Find the line that contains "Acesso à informação (1498, 15)", then repeat it and each line after it to the end of the records, exactly.

##### MATERIAL PROVIDED #####

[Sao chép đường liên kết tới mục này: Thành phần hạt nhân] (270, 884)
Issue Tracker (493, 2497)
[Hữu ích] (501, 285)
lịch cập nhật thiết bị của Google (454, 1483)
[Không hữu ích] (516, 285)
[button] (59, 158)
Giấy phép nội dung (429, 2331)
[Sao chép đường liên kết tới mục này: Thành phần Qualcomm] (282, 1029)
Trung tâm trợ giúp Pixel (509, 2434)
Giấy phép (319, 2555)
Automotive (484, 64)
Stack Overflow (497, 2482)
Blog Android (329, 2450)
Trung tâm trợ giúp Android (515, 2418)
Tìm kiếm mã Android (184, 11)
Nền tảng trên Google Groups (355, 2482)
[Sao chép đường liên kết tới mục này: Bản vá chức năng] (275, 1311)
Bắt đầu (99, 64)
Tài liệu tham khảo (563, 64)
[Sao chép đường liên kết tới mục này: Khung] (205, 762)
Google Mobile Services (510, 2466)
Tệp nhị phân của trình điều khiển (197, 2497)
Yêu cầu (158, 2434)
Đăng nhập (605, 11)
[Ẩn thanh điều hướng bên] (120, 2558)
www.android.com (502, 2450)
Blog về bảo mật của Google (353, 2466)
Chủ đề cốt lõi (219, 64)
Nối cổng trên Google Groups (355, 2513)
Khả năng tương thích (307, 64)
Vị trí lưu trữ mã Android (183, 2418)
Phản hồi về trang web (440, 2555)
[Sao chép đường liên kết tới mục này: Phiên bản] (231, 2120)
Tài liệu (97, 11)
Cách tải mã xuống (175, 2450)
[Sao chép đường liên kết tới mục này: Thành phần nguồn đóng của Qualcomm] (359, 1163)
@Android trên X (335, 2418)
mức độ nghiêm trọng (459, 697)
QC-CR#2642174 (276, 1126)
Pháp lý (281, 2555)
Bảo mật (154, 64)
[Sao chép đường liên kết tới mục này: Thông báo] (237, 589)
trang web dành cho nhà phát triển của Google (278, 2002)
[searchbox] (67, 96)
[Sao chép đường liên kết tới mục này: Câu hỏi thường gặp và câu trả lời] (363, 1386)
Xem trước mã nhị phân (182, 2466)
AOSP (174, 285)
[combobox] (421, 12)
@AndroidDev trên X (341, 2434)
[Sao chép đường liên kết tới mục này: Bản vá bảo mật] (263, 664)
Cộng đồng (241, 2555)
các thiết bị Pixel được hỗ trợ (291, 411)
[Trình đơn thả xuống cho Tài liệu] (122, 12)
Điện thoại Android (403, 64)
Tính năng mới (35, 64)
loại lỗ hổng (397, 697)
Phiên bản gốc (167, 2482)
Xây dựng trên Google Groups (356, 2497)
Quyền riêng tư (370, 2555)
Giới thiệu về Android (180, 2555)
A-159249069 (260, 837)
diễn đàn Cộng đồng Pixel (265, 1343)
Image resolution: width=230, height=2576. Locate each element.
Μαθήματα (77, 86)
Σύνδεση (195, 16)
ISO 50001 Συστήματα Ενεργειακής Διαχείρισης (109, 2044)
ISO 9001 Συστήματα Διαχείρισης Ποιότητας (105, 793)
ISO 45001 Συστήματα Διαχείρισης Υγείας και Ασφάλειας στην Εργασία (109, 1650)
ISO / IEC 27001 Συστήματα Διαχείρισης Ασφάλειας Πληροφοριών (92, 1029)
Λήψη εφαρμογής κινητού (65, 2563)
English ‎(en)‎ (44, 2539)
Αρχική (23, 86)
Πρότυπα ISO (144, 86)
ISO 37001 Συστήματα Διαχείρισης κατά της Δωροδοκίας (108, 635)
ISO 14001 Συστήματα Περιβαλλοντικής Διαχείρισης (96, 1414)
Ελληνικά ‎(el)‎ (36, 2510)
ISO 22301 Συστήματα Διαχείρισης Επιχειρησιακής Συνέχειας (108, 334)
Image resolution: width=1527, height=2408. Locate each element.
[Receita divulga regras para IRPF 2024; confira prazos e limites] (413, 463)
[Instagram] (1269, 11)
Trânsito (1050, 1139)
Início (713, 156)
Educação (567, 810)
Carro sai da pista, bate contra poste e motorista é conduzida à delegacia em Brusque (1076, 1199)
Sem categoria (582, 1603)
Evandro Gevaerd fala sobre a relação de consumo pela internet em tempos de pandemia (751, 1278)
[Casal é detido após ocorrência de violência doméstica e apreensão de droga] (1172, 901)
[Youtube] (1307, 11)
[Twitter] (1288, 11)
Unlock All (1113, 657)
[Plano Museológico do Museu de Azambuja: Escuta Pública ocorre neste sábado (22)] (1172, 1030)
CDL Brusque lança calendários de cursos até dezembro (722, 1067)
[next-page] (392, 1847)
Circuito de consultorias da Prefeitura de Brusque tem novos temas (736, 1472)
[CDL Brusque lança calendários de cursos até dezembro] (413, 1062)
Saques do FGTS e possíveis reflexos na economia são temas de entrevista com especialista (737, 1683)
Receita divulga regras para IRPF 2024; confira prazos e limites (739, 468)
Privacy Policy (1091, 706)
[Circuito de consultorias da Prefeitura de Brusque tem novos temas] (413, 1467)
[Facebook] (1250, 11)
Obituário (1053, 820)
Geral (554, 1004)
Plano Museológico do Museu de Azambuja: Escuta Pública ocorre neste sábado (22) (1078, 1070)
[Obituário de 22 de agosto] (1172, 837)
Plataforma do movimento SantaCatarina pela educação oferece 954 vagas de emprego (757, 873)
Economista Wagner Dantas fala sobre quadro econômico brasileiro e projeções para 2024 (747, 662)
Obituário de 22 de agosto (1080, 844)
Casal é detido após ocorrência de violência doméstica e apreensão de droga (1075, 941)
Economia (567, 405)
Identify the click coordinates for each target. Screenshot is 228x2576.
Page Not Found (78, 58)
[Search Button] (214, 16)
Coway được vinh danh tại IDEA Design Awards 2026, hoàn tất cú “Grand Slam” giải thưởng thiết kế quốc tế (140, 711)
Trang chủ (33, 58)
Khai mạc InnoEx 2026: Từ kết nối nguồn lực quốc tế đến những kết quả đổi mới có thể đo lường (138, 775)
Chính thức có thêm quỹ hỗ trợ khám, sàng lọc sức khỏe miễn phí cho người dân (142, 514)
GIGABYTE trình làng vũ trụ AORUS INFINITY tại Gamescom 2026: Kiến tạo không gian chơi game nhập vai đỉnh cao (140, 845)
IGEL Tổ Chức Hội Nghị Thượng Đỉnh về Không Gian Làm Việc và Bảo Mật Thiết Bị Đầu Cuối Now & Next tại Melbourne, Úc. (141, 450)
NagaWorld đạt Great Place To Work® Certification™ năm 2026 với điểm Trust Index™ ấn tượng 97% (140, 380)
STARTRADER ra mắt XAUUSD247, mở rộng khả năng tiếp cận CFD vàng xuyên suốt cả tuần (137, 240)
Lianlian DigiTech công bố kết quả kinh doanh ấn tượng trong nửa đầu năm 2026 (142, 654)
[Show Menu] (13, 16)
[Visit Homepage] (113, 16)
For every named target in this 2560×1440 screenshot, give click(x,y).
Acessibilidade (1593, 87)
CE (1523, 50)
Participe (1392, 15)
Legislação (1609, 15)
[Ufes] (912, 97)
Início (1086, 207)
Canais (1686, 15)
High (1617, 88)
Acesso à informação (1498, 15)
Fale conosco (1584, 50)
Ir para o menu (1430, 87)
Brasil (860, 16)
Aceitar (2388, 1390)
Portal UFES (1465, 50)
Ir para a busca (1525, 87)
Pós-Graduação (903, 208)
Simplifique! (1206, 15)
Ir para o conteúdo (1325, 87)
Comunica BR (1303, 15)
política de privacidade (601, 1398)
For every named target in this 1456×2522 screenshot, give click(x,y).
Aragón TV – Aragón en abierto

#####

WRITTEN SOLUTION:
Acesso à informação (1498, 15)
Fale conosco (1584, 50)
Ir para o menu (1430, 87)
Brasil (860, 16)
Aceitar (2388, 1390)
Portal UFES (1465, 50)
Ir para a busca (1525, 87)
Pós-Graduação (903, 208)
Simplifique! (1206, 15)
Ir para o conteúdo (1325, 87)
Comunica BR (1303, 15)
política de privacidade (601, 1398)
For every named target in this 1456×2522 screenshot, give click(x,y).
Aragón TV – Aragón en abierto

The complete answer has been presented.